International career
- Years: Team / Apps / (Points)
- 2022: England U18 / 1 / (5)
- 2022–2023: England U20 / 14 / (5)
- Correct as of 14 July 2023

= Charlie Bracken =

English rugby union player

Charlie Bracken (born 9 December 2003) is an English professional rugby union footballer who plays at scrum-half for Saracens and has played for the England under-20 team. He is the son of former England scrum-half Kyran Bracken.

==Career==
===Club===
Bracken chose Barnet Elizabethans Rugby Club as his first club. He joined Saracens aged fourteen, and progressed through the age groups and made his senior debut in the Premiership Rugby Cup against Wasps RFC in March 2022. Bracken progresses to the senior academy at Saracens, occasionally playing first team games. He started a Premiership Rugby Cup alongside his brother Jack against Leicester Tigers in September 2025, the first time they had started a professional match together. By the end of the 2025-26 season, he had made over 50 appearances for Saracens, having also spent some time on loan at RFU Championship club Ampthill.

===International===
In February 2022, Bracken was called up to a England under-18 training camp held in Bisham Abbey. The following month saw him score a try against Wales under-18 at Taunton.

In the summer of 2022, Bracken made four appearances for the England U20 team.

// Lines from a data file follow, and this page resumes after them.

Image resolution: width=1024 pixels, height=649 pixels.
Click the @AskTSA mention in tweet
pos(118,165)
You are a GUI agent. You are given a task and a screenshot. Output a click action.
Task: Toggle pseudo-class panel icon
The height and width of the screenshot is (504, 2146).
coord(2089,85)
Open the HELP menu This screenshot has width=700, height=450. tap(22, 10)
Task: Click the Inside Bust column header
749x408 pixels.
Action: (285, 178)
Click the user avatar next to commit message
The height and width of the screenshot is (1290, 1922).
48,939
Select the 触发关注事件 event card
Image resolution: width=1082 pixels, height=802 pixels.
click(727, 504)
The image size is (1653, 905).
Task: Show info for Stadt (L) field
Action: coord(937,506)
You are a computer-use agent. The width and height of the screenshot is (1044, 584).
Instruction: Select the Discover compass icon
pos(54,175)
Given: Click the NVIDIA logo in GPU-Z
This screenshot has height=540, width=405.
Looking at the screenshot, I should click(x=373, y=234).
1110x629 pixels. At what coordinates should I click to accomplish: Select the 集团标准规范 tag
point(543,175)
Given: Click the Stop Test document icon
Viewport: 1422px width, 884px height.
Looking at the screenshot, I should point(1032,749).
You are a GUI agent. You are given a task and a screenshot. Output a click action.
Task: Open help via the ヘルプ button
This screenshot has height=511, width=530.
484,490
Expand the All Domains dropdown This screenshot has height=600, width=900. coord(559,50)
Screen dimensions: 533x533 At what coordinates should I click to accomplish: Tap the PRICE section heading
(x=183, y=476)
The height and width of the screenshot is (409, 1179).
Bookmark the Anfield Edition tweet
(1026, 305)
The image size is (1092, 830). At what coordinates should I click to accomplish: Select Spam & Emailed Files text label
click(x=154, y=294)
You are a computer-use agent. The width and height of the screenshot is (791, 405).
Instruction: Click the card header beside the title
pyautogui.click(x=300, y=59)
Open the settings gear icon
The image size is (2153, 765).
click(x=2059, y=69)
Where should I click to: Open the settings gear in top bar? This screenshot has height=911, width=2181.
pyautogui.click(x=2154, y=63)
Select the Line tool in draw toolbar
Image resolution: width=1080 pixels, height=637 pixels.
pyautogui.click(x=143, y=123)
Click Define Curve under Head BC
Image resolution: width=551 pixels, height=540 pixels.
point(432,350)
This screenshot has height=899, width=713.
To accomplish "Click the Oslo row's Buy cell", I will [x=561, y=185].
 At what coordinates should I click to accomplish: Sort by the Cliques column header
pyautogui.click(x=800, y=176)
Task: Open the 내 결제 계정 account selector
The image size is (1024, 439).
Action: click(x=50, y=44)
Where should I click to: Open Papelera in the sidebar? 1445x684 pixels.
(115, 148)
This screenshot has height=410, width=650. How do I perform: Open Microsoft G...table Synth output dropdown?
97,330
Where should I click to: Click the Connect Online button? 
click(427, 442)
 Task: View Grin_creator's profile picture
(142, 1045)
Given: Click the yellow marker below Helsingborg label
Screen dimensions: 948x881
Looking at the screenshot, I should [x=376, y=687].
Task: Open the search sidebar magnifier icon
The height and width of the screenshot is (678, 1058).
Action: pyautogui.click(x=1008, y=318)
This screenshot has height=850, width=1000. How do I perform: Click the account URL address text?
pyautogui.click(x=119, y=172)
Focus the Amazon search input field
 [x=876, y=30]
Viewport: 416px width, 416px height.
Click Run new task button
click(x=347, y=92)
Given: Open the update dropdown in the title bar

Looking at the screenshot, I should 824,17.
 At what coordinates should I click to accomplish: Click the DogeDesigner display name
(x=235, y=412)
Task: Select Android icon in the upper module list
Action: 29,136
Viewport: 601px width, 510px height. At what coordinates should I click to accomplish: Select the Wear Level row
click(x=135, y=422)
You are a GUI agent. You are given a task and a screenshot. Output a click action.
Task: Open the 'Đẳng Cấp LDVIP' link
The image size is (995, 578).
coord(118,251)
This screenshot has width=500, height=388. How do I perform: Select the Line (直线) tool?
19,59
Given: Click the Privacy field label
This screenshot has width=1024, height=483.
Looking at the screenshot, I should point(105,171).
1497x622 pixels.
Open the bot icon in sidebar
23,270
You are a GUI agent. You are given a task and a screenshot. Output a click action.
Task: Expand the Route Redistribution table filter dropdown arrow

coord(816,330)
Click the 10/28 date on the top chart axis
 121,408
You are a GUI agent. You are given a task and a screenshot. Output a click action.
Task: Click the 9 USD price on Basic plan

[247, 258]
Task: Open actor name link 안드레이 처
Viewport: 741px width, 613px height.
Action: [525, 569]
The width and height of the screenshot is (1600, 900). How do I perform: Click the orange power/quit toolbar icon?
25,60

He was included in the squad for the 2023 Six Nations Under 20s Championship and footage of Bracken giving away his shirt to a young fan at the conclusion of the opening round clash between England and Scotland was reported as going viral. Later that year, he was a member of the side that finished fourth at the 2023 World Rugby U20 Championship and scored his only try of the tournament in a pool stage draw with Australia.

In June 2025, Bracken was called up to a training camp for the senior England squad by Steve Borthwick. He was called-up to train with the England squad again in September 2026 as an illness replacement for Archie McParland.

==Personal life==
The son of former England rugby Union international Kyran Bracken and his wife Victoria, Charlie has two younger brothers Jack and Lachlan. They were brought up in Hadley Wood. He completed his A-levels at St. Albans School and then attended Loughborough University.